Anschaulichkeit und praktische Beispiele wie diese sind Veith in der Lehre wichtig. Er ist seit 2014 Professor für Energiewirtschaft an der baden-württembergischen Hochschule Rottenburg nahe Tübingen und unterrichtet Studierende des Bachelorstudiengangs Erneuerbare Energien sowie Masterstudierende des Studiengangs Nachhaltige Energiewirtschaft und -technik (SENCE).

Davor war Veith am ZEW – Leibniz- Zentrum für Europäische Wirtschaftsforschung in Mannheim, dann in der freien Wirtschaft für eine auf Energiewirtschaft spezialisierte Unternehmensberatung tätig. Von dieser Expertise profitieren nun seine Studierenden – zumal Veith der einzige Wirtschaftswissenschaftler im Studiengang ist, alle übrigen Kolleginnen und Kollegen haben einen technischen Fachhintergrund.

„Neben der finanziellen Unterstützung für die technische Umsetzung ist das Großartige an dieser Förderung der Austausch und die Vernetzung mit den anderen Fellows aus den verschiedensten Fachdisziplinen. ”

Tobias Veith
Professor für Energiewirtschaft an der Hochschule Rottenburg und Lehrfellow 2015

Kombination aus Onlinekurs und Präsenzveranstaltung

Einblicke in die Materie gibt Tobias Veiths Onlinekurs „Europäische Elektrizitätswirtschaft für Einsteiger“ – nicht nur den Bachelorstudierenden, sondern auch jedem und jeder anderen am Thema Interessierten. In dem frei zugänglichen MOOC (= Massive Open Online Course) veranschaulichen 20 verschiedene, jeweils maximal acht Minuten lange Videos Chancen und Herausforderungen des europäischen Energiemarktes mit vielen Fallbeispielen. Er ist für die Studierenden an eine vorbereitende Präsenzlehrveranstaltung gekoppelt und vermittelt ihnen, wie gut beziehungsweise wie mangelhaft vernetzt die europäischen Länder bei der Energieversorgung agieren – und welche Folgen das hat. Der MOOC bietet zudem umfangreiches begleitendes Onlinematerial sowie Quizze zur Lernkontrolle, deren Fragen sich auf die Videos beziehen. Zusätzlich hat Veith auch einen Fortgeschrittenenkurs exklusiv für Masterstudierende online gestellt.

**ENTNOMMENES MATERIAL:**
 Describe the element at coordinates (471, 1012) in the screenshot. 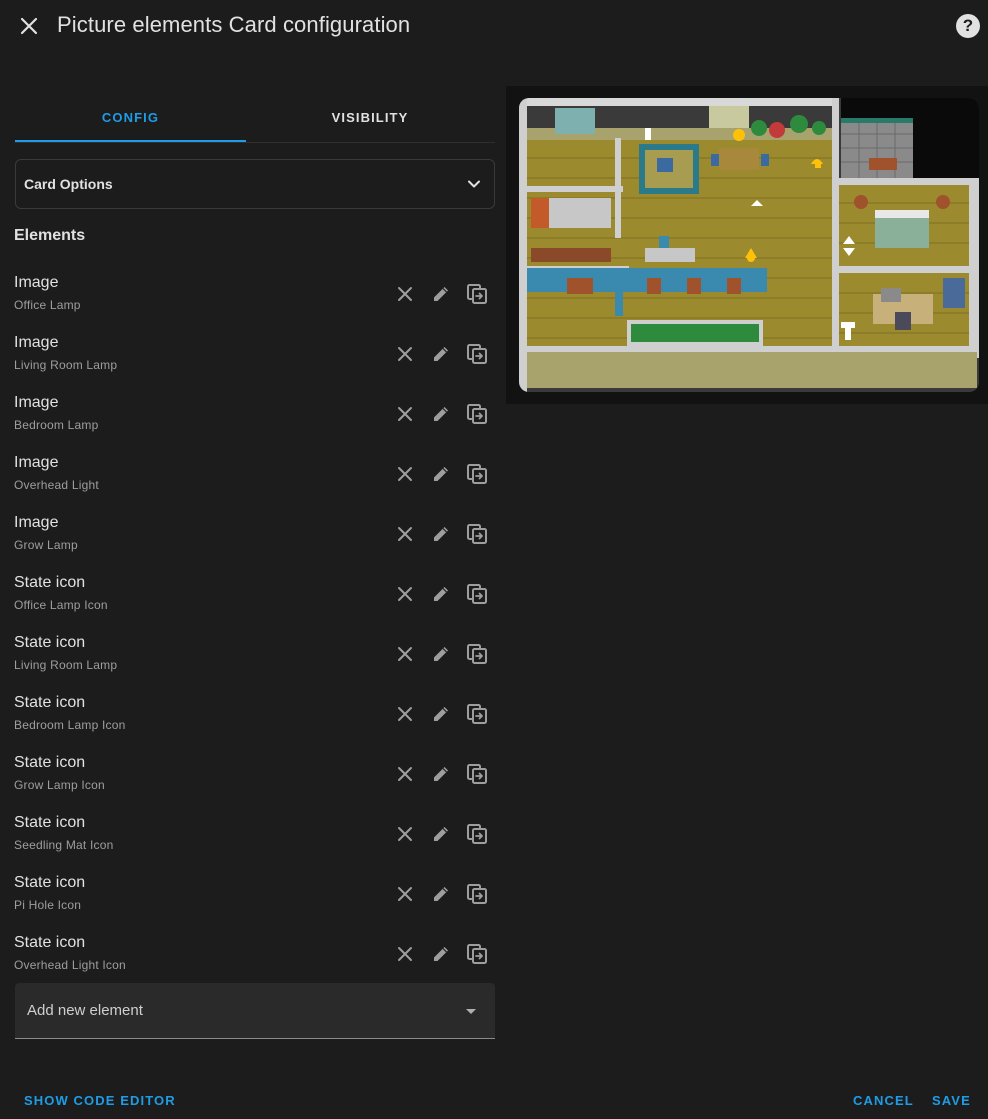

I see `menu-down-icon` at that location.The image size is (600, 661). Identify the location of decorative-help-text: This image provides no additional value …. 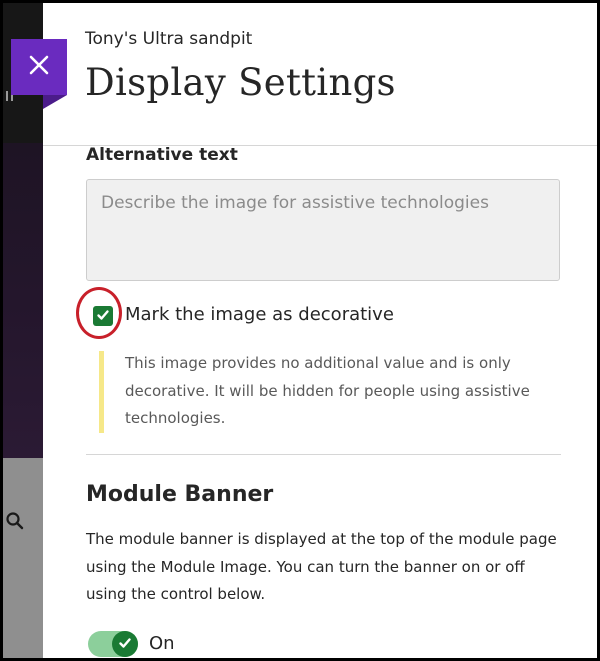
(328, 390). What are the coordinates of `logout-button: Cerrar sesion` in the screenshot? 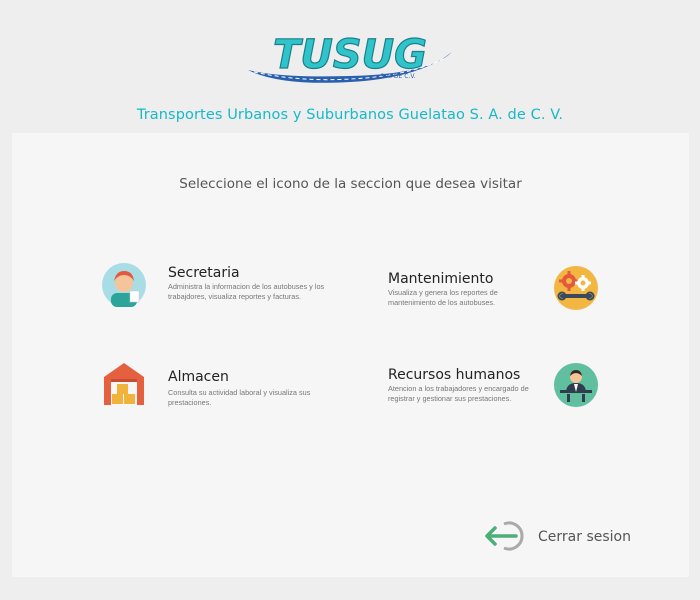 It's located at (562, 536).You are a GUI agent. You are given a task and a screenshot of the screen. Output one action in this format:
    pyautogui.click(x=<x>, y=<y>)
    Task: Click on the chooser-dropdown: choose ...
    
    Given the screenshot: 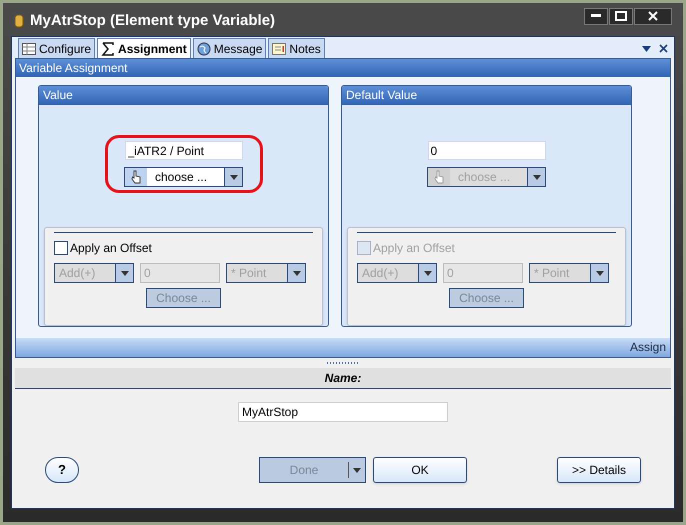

---

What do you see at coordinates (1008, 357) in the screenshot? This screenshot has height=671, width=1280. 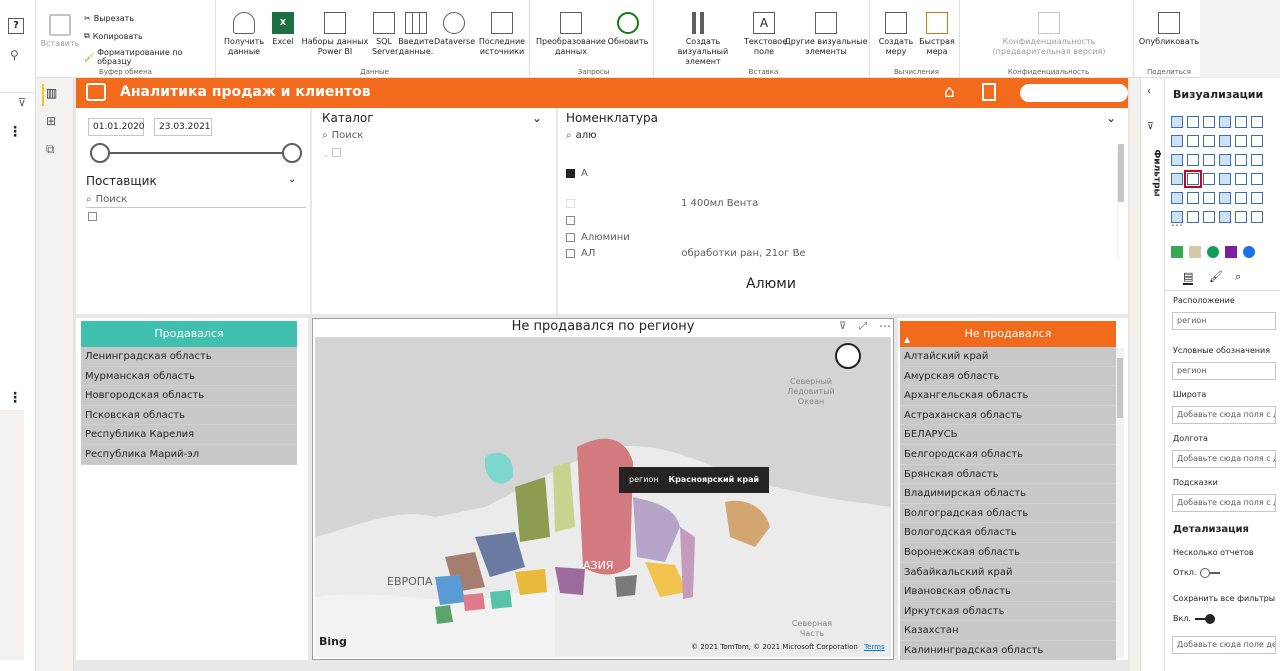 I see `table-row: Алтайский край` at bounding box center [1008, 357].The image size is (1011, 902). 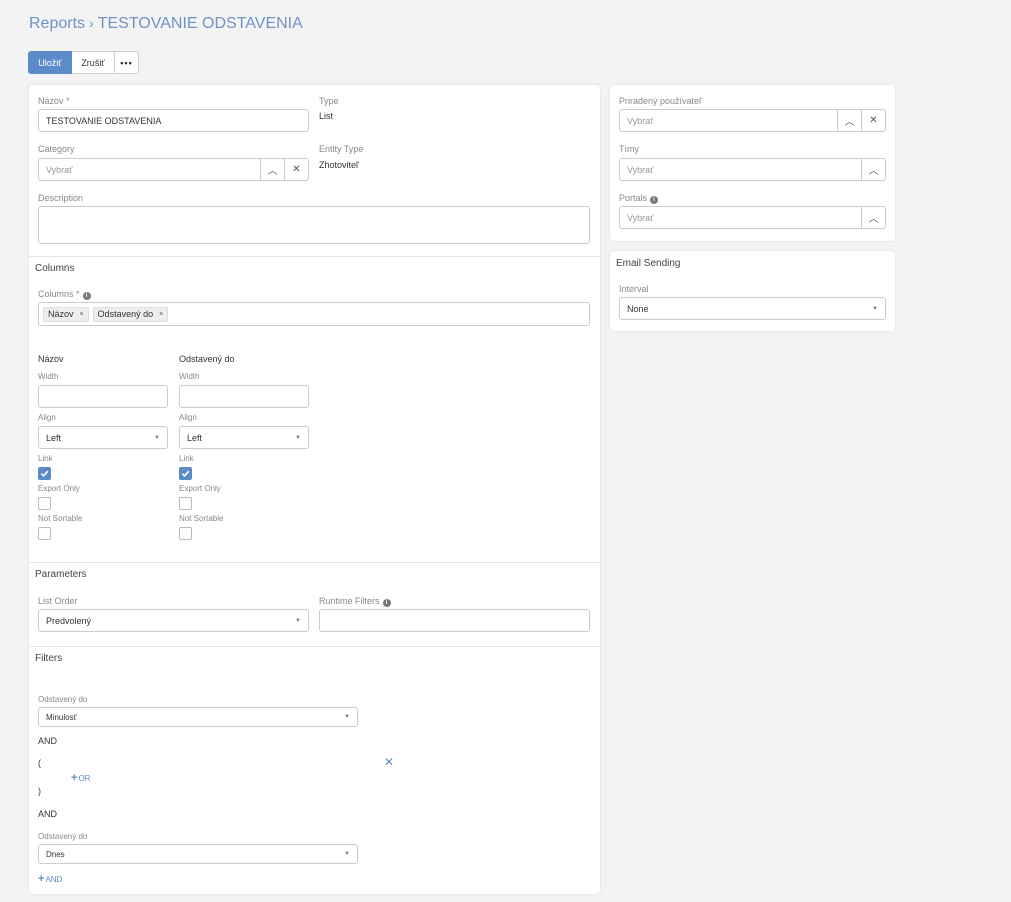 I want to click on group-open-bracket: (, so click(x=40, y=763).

**AUFGABENSTELLUNG:** Geben Sie aus dem Text über Tobias Veiths Lehre die Passage von „Davor war Veith“ bis einschließlich „einen technischen Fachhintergrund.“ wortgetreu wieder.

**LÖSUNG DER AUFGABE:**
Davor war Veith am ZEW – Leibniz- Zentrum für Europäische Wirtschaftsforschung in Mannheim, dann in der freien Wirtschaft für eine auf Energiewirtschaft spezialisierte Unternehmensberatung tätig. Von dieser Expertise profitieren nun seine Studierenden – zumal Veith der einzige Wirtschaftswissenschaftler im Studiengang ist, alle übrigen Kolleginnen und Kollegen haben einen technischen Fachhintergrund.